**PROVIDED DATA**

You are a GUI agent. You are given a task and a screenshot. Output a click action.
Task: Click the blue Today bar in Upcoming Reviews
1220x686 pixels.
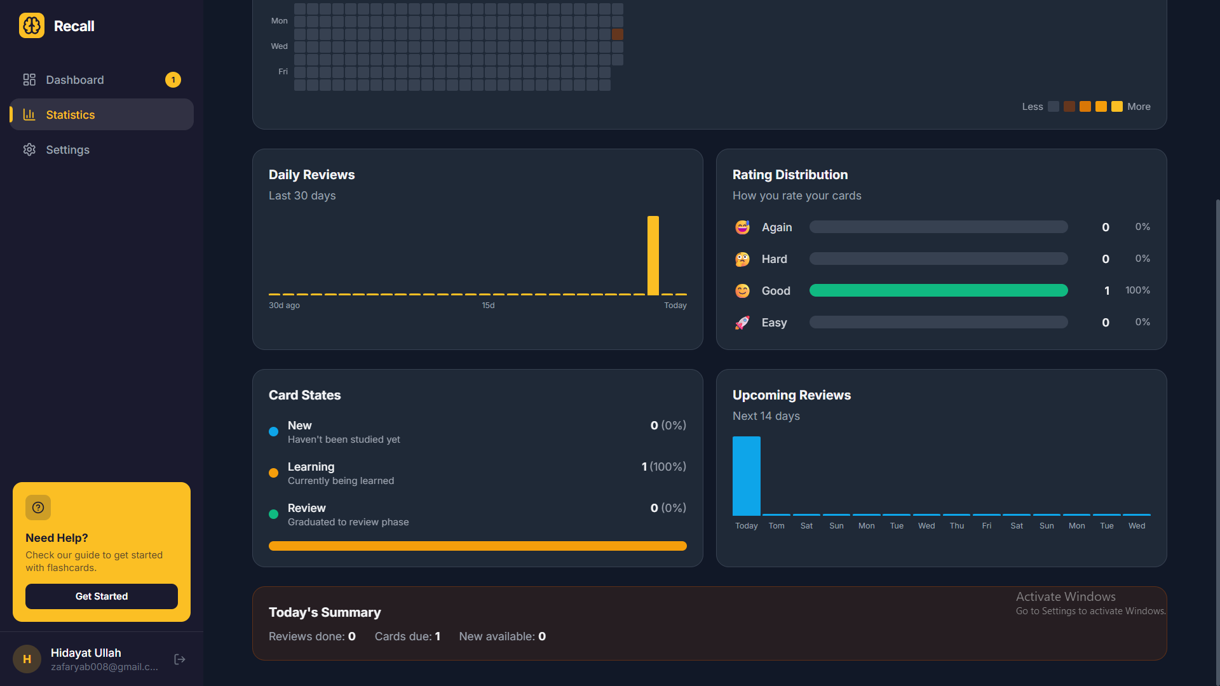tap(746, 475)
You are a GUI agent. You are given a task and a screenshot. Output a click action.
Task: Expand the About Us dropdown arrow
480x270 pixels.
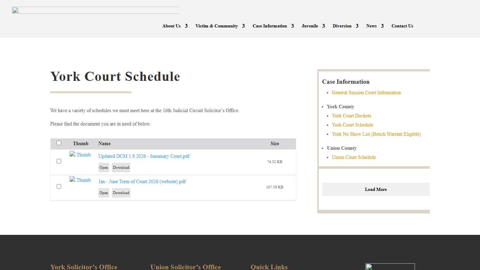click(187, 26)
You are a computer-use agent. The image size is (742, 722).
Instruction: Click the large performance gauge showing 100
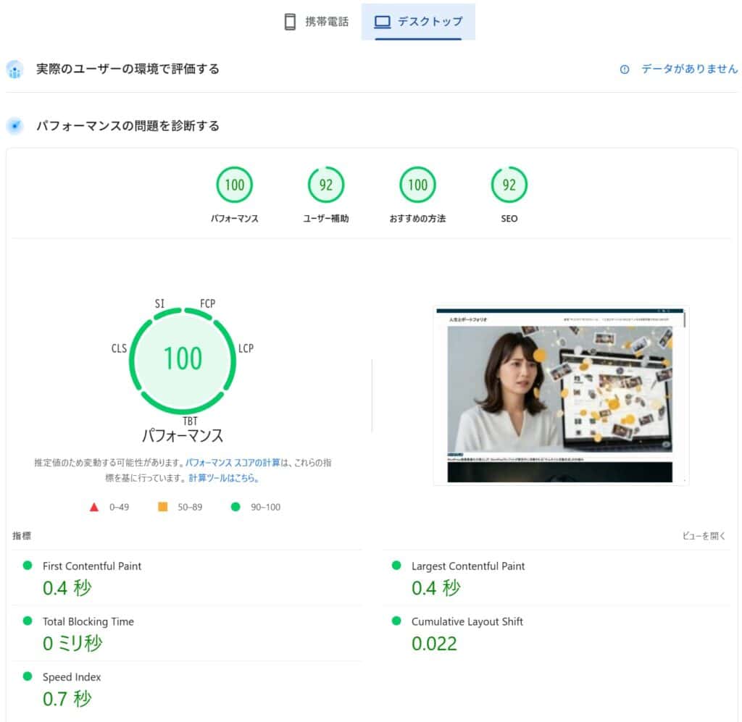(183, 359)
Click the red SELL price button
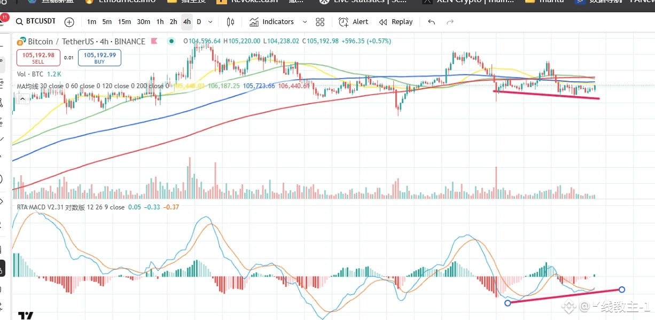The image size is (655, 320). tap(38, 58)
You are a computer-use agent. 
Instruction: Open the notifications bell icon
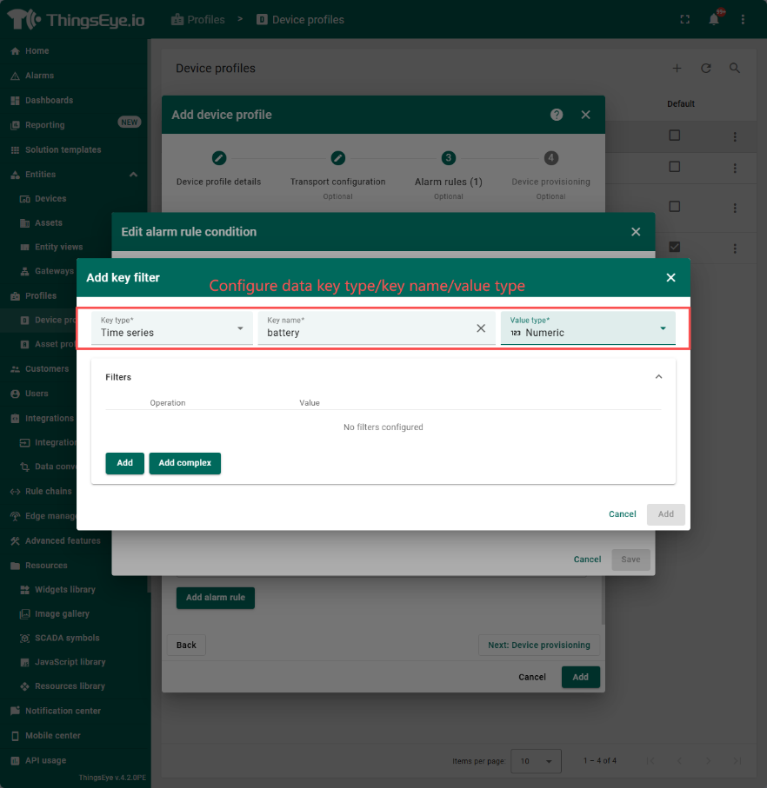pos(714,19)
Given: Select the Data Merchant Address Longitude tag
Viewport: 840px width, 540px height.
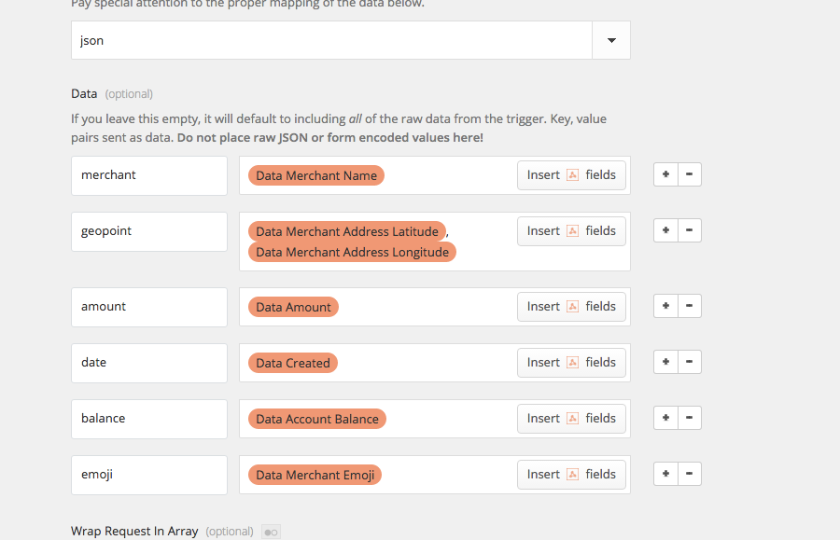Looking at the screenshot, I should pyautogui.click(x=352, y=252).
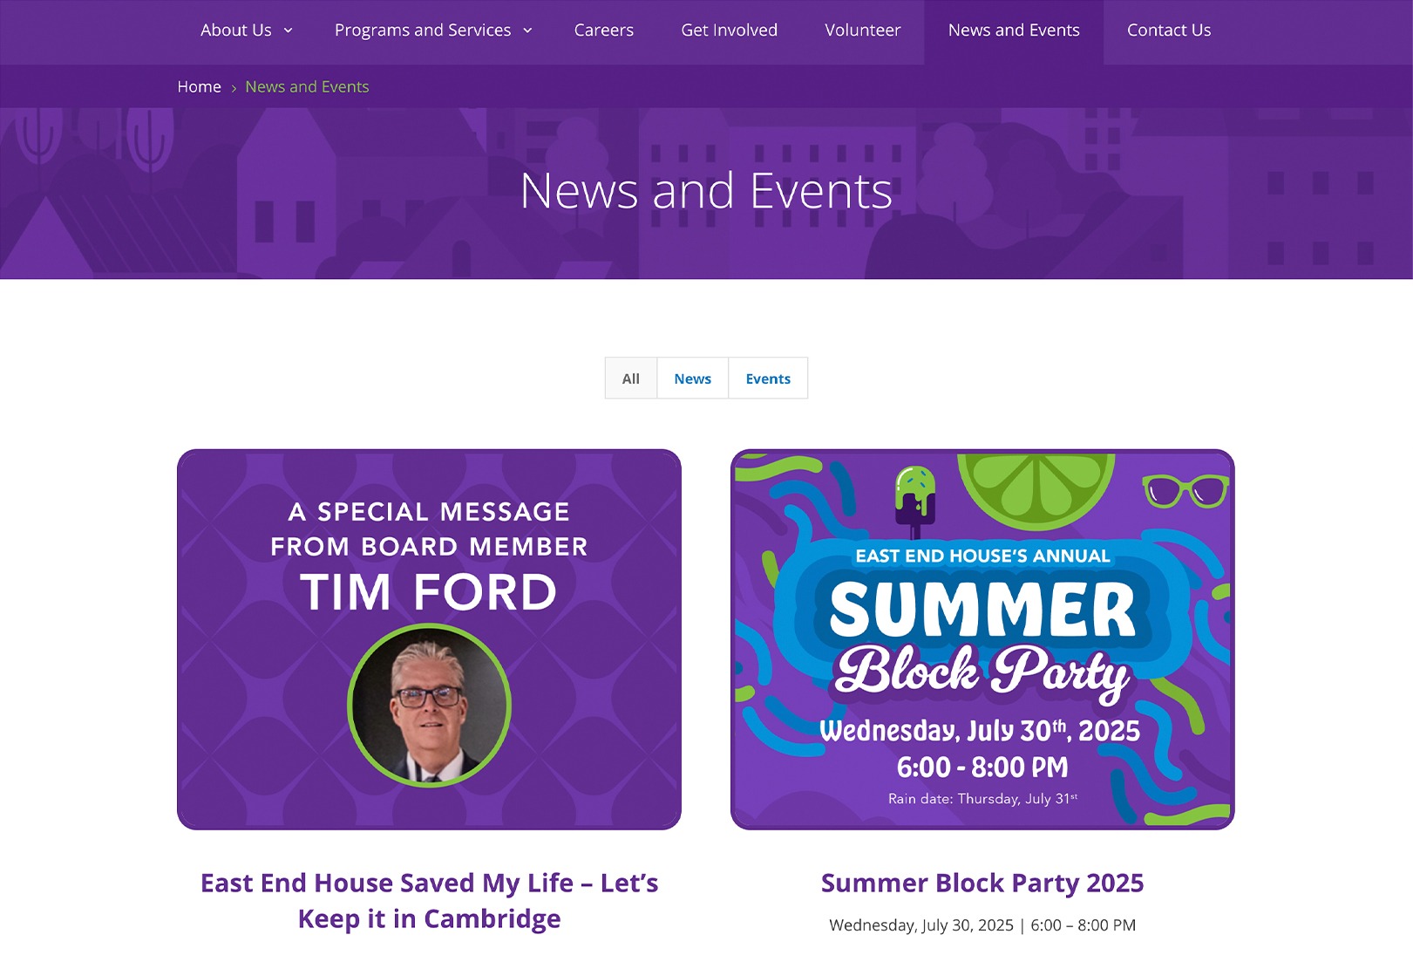Filter the list with the News tab
Screen dimensions: 1413x962
click(x=692, y=379)
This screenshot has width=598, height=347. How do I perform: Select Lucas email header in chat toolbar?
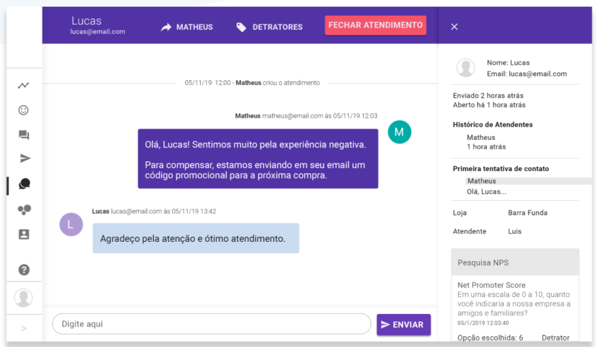(97, 24)
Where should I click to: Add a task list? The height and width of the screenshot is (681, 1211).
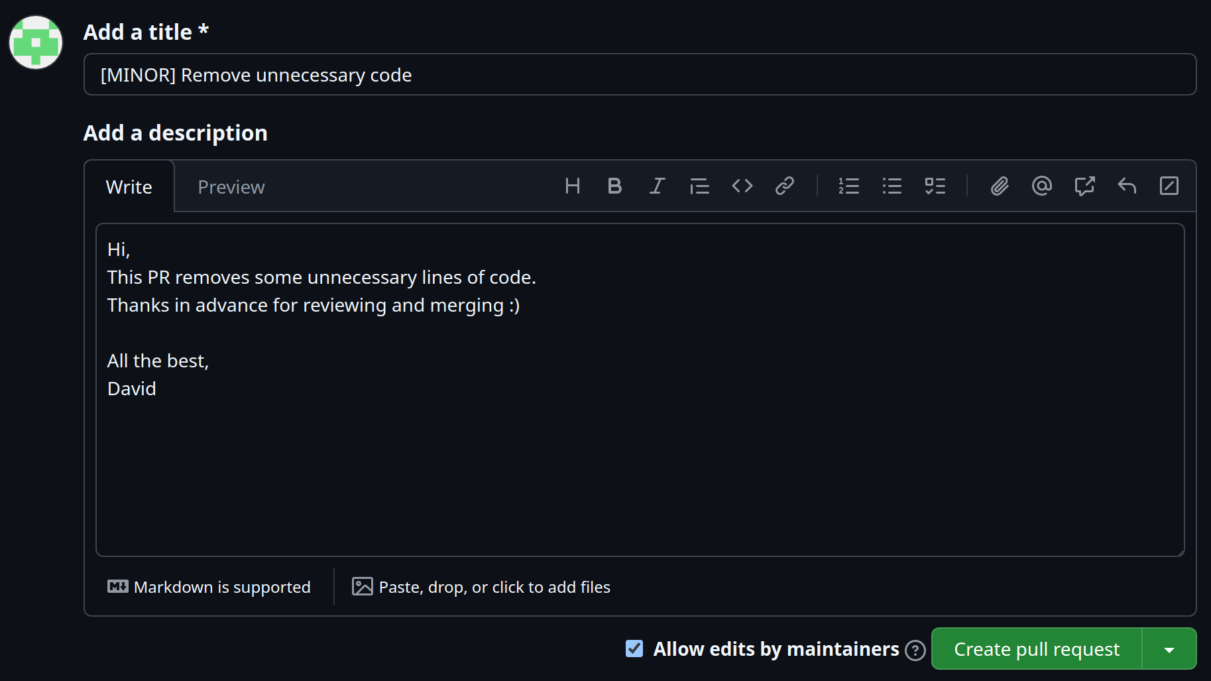pos(935,186)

**SET TASK**
Find each line above that contains the word "Select" and copy those lines in full.

**RESPONSE FOR THIS EXERCISE**
Given: Select the Data Merchant Address Longitude tag
This screenshot has width=598, height=347. How do I perform: Select Lucas email header in chat toolbar?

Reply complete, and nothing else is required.